This is one of those moments where gaming’s long-standing sci-fi fantasies are becoming actual features. Remember all those games where you wished you could just tell your AI companion what to do instead of dealing with clunky command wheels or scripted behaviors? Ubisoft is basically trying to build that. The fact that they’re demonstrating unscripted responses to natural language commands is pretty wild when you think about it. Instead of “press X to make character do Y,” you’re having what sounds like actual conversations with your digital squad mates.

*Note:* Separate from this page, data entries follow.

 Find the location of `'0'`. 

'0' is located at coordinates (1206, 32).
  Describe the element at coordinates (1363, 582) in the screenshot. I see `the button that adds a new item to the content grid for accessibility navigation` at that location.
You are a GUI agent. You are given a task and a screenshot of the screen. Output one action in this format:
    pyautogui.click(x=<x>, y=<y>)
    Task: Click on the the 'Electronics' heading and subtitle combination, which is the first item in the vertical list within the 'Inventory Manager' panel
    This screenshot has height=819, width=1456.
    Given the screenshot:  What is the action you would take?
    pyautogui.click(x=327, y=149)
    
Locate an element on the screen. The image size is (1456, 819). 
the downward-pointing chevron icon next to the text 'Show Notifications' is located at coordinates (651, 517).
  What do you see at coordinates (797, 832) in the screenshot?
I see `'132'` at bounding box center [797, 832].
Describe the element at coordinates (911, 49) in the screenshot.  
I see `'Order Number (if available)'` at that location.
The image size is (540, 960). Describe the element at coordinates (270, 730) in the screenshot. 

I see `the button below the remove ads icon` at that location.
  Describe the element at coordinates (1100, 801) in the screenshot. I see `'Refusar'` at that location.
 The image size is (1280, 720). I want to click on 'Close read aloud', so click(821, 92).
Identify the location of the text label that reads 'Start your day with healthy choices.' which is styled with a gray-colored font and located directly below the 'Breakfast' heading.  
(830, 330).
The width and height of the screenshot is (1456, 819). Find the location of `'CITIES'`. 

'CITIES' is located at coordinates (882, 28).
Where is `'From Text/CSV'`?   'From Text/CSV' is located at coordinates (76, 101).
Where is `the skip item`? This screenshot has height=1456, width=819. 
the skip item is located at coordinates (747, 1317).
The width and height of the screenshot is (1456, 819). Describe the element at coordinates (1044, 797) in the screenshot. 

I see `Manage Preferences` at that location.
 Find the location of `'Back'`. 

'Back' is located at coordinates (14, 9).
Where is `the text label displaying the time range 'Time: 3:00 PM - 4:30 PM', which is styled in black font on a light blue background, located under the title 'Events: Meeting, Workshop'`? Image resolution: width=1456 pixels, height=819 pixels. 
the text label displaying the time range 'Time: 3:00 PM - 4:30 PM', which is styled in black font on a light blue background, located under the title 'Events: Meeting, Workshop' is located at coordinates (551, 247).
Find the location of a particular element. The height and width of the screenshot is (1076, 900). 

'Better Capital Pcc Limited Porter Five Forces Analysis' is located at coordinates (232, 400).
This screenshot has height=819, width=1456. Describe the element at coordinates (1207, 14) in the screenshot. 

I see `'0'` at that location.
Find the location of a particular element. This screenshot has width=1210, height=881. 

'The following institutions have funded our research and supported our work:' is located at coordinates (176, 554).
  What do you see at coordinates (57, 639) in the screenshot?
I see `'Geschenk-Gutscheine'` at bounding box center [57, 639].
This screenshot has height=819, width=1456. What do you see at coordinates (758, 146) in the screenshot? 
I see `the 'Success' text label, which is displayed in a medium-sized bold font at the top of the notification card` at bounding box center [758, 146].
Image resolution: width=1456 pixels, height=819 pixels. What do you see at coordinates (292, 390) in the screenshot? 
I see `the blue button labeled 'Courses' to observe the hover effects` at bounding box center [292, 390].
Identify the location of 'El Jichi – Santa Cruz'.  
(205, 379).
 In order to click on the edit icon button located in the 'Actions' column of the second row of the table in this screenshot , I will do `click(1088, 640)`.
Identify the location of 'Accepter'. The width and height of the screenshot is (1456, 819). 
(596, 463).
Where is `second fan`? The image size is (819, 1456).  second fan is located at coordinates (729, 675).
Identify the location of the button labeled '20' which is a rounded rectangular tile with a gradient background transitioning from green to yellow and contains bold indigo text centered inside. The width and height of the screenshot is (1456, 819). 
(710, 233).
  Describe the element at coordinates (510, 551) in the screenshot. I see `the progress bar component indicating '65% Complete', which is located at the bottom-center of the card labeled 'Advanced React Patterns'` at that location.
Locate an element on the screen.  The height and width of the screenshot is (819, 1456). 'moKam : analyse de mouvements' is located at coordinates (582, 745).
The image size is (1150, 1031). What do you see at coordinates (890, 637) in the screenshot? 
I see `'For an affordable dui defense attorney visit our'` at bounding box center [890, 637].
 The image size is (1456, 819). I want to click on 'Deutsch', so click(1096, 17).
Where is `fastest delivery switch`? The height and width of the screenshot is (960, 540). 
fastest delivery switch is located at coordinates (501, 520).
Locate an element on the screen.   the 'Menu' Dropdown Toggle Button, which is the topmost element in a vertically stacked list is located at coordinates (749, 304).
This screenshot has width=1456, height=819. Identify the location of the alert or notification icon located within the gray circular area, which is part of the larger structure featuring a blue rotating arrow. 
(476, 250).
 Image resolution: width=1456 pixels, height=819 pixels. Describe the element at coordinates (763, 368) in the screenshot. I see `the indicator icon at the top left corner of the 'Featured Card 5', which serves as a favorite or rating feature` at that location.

The voice command revolution we’ve been waiting for

Voice commands in games have always been kind of… disappointing, honestly. Remember those early attempts where you had to use specific phrases and it never worked right? This feels different because it’s built on modern generative AI rather than simple voice recognition. The demo showing characters reasoning about commands instead of just responding to keywords is the key distinction here. They’re not just hearing “pressure plate” and running to the nearest pressure plate – they’re understanding the context and intent behind your words. That’s a massive leap forward if it works consistently.

The elephant in the room

Here’s the thing though – Forbes notes there are concerns among developers about job displacement and potential quality impacts. And you can see why. If AI can handle character interactions, dialogue, and companion behaviors, what happens to the writers and designers who traditionally create those systems? There’s also the question of whether AI-driven characters will feel as meaningful as carefully crafted ones. Will players form the same emotional connections with algorithm-generated companions? These are real questions Ubisoft will need to address as this technology moves forward.

Where this could actually change gaming

The most exciting potential here isn’t just about giving orders in combat. Think about massive open-world games where you can ask your AI companion about that weird symbol you saw three hours ago, or get a refresher on political factions when you return to a game after a month away. That “always accessible, voice-driven companion” could fundamentally change how we experience complex game worlds. No more digging through codex entries or watching recap videos – you just ask your in-game buddy what’s up. If Ubisoft can pull this off without the usual AI jankiness, we might be looking at one of those rare technologies that actually changes how we play games rather than just being a gimmick.